Pixel coordinate grounding data

+ + + +

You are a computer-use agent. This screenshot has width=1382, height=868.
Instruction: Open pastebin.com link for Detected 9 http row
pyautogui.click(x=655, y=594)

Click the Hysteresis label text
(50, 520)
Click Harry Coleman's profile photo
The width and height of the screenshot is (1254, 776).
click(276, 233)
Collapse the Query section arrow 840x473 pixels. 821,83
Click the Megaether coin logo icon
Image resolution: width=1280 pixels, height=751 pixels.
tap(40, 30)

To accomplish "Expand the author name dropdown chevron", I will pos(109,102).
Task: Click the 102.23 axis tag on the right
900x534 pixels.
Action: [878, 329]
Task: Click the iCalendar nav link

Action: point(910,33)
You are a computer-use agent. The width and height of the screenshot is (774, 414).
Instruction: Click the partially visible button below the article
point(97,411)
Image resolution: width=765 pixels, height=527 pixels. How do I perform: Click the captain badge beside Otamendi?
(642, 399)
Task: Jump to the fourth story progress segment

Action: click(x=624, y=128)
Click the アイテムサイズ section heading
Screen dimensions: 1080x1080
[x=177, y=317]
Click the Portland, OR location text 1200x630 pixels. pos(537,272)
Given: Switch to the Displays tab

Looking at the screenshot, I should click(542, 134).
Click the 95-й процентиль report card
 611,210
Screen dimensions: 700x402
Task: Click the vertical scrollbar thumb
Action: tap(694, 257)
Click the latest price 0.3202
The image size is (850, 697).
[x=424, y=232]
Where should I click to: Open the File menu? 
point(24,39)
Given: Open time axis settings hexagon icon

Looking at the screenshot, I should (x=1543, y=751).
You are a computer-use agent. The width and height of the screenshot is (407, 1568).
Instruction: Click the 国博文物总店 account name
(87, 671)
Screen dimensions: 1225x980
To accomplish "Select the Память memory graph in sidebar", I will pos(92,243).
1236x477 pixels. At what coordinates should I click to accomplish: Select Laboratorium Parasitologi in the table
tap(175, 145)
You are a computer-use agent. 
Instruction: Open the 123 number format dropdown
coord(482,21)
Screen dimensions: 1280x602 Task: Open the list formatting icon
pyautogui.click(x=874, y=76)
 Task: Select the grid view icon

+ + + +

PROBLEM: Please return each line of the data above in which the word "computer" occurs.

OUTPUT FOR THIS EXERCISE:
You are a computer-use agent. This screenshot has width=1382, height=868.
You are a computer-use agent. The width and height of the screenshot is (774, 414).
You are a computer-use agent. The width and height of the screenshot is (407, 1568).
You are a computer-use agent. 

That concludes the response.